В советской системе утверждение заявки и сценария были самыми простыми этапами производства картины. Даже сами съемки часто проходили относительно спокойно, если проект сильно не выходил за рамки бюджета и отвечал минимальным требованиям качества. Наиболее серьезные проблемы возникали уже потом, когда отснятый и смонтированный фильм показывали художественному совету объединения или студии, члены которого подвергали фильм обстоятельному анализу и критике. Так было и с фильмом «Каток и скрипка», который гладко прошел все стадии контроля, пока Тарковский не сдал законченный монтаж руководству Четвертого творческого объединения «Мосфильма». На заседании худсовета 6 января 1961 года «Каток и скрипка» получил уничтожающую оценку. Редактор сценария Светлана Бахметьева отметила, что, ввиду его тематики, в фильме не хватает музыки: «Меня нисколько не убеждает заявление А. Тарковского, что раз зритель уходит с картины, ощущая, что не хватает музыки, это то самое, с чем должен уйти зритель»[36]

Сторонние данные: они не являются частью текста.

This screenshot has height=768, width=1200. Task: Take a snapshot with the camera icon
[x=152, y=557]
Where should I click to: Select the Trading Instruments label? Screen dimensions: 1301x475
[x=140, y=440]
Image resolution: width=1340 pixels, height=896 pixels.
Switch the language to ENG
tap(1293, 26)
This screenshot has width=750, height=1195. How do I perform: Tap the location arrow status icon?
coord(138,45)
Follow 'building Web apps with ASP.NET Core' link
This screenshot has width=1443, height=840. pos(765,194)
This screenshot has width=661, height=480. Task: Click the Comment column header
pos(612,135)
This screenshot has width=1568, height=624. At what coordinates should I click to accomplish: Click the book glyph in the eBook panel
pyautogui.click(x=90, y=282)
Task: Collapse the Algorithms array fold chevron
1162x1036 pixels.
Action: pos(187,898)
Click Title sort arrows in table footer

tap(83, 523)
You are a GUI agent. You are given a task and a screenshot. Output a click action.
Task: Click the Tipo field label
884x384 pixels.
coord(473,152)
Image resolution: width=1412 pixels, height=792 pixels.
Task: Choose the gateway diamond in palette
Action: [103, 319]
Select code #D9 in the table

. Темп фильма нашли слишком медленным, качество диалогов – слабым. По мнению Михаила Кочнева, в картине не хватало юмора и «правильного употребления языка»[37]. Кочнев соглашался с Н.Л. Быстровой, что это совсем «не детский фильм»[38]. Хотя такие мелкие придирки, несомненно, раздражали Тарковского, они не угрожали самому фильму, в отличие от более весомых замечаний идеологического характера – например, что недоброжелательные персонажи матери и учительницы музыки, садистически наслаждающиеся наказанием юного Саши, подрывают уважительное отношение к авторитетам. Наиболее жесткий критик фильма, Т.В. Матвеева, осудила его целиком как «интеллигентски-философский»[39]. Для Матвеевой даже юный возраст Саши указывал на идеологическую ущербность фильма: «Он еще не пионер, даже не октябренок. На него еще не влияют нормы общественного коллектива»[40]. В замечаниях Матвеевой, пожалуй, ощущается неприязнь к интеллигенту и индивидуалисту Тарковскому, которому, очевидно, следовало самому обратить побольше внимания на «нормы общественного коллектива».Главным яблоком раздора, однако, была изъеденная тема «богатых и бедных»: Саша производит впечатление избалованного белоручки из мира, совершенно чуждого уличным мальчикам и рабочему Сергею. Проблема заключалась не только в повествовании и подборе актеров, но и в ракурсах камеры и в монтаже. По словам Бахметьевой, «снятая крупным планом резная ножка рояля сразу сделала эту комнату богатым салоном. Видимо, какие-то детали, ракурсы, оказавшиеся, может быть, неожиданными для самого режиссера и оператора, эту сцену переосмыслили»[41]
. Повествование было бы приемлемым, по мнению Бахметьевой, если бы оно давалось без «деталей» и «ракурсов», без упора на материальные фактуры мизансцены. Меткая (и заодно тупая) критика Бахметьевой предвещала главные проблемы со всеми будущими картинами Тарковского, которые вызывали наиболее серьезные и неустранимые опасения властей не столько из-за своей тематики, рассказа и персонажей, а в силу фактурности исполнения.